If you take God and paid-for immortality out of the equation what do you have left? A moral code of conduct and a few archaic rules that (sometimes) made sense in the religion’s hey-day: a moral code then, and not much else.
But wait… there has to be something to it. Unless humanity really has fabricated a belief in the supernatural (and geneticists will argue that this is the case) for the past 10,000 years, there has to be some truth in it all. What if we take God or any ‘higher power’ that we are subservient to out of the equation, and just leave the spiritual side of things? Current science is leaning towards something, a quantum force created by particles either millions of times smaller than atoms, or by something else entirely. We might never know what that force is, but the mere fact that there’s something outside the realm of empirical measurement — the most common argument against the existence of a spirit or soul — will certainly be a tricky one for scientists.
Physical immortality is just around the corner, or at least you’ll soon have new organs grown at a whim. Bust your heart? Buy another one — it might be grown inside a pig, but who are you to complain? You’ve probably seen or heard about the mouse genetically engineered to grow an ear on its back. There are projects working on the important biological aspects of aging (cell aging being the main one), but there are other caveats too.
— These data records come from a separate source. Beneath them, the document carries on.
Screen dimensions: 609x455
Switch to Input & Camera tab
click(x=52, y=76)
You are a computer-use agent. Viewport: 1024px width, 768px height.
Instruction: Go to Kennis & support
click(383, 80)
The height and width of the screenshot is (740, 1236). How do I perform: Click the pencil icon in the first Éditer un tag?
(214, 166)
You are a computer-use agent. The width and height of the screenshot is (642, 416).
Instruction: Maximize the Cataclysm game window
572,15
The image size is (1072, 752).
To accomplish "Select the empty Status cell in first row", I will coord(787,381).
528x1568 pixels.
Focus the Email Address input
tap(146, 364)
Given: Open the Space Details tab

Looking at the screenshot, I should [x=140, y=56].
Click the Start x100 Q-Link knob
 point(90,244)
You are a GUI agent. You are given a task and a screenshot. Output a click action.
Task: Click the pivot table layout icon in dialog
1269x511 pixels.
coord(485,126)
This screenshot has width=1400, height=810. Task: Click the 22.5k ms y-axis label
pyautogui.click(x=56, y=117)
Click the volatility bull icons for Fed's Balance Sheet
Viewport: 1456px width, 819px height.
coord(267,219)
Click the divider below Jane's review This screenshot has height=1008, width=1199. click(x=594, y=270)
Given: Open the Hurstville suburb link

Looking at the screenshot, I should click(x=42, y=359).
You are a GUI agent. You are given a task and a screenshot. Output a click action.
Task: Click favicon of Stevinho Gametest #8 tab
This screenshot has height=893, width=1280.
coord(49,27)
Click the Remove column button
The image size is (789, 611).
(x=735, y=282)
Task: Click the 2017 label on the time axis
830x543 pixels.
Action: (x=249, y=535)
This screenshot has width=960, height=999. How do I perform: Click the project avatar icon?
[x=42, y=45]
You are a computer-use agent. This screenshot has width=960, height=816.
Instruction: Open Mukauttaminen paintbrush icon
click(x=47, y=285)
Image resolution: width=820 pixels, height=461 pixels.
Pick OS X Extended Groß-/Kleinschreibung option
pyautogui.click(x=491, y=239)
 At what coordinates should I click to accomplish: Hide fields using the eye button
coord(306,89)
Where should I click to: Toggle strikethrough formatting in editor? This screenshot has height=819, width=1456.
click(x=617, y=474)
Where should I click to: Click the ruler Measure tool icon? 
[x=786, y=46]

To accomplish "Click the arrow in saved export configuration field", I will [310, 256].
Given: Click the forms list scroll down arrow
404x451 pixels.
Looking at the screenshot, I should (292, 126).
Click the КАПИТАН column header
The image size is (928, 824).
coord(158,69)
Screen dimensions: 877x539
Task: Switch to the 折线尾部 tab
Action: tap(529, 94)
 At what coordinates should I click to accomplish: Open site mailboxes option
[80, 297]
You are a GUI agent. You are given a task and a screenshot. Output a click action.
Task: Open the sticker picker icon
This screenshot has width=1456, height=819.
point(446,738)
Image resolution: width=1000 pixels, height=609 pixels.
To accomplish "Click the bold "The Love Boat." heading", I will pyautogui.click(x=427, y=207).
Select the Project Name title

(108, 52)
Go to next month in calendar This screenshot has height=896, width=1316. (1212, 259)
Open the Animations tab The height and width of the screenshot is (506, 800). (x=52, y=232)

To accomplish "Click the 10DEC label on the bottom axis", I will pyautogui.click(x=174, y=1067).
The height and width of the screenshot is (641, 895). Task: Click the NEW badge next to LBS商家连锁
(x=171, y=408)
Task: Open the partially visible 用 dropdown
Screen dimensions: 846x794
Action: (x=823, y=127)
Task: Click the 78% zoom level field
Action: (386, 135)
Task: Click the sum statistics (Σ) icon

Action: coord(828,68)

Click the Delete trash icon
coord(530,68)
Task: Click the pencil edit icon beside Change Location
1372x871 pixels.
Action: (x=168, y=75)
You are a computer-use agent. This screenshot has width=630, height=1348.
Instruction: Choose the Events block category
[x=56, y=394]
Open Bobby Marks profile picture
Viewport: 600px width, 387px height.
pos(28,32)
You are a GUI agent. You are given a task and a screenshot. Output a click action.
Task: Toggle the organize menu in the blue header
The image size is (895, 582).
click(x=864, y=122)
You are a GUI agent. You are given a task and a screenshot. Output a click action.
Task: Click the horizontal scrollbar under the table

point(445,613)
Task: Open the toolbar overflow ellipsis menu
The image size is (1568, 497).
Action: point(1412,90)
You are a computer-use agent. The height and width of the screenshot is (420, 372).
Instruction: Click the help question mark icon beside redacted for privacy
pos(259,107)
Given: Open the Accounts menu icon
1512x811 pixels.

Is it ethical for us to live forever? Do we have the technology and the resources to sustain 40, 50, 60 billion people here on Earth? Perhaps most importantly: would we do anything today if we could always put it off until tomorrow?
It’s at times like this I wish I could remove myself from the equation. I have beliefs which interfere with my objectivity! It’s awfully hard to derive a solution or even an answer when my flesh-and-blood brain has to be consulted first — my brain which has been meddled with by my parents, my friends and the media. It’s comforting to know that everyone else suffers the same fate though; even philosophers had to grow up. It’s impossible for me to claim there’s a world beyond our own, but if science and technology has shown us anything in the last 50 years: don’t place any bets.
If we could give birth to a fully-grown adult — a test-tube human born into physical and mental maturity, without any of the pain or suffering sustained in childhood — how would they view the world? Without bias and with complete and utter objectivity, some pieces of the universal puzzle might just slip into place.
If immortality yet again slips between our greedy paws, we still have transhumanism to look forward to: augmented human bodies. Bionic eyes, mithril exoskeletons and steam-powered muscles — well, perhaps not so much the mithril or the steam-power, but it’s coming! I’ll talk about that after Terminator 4: Salvation hits the cinemas.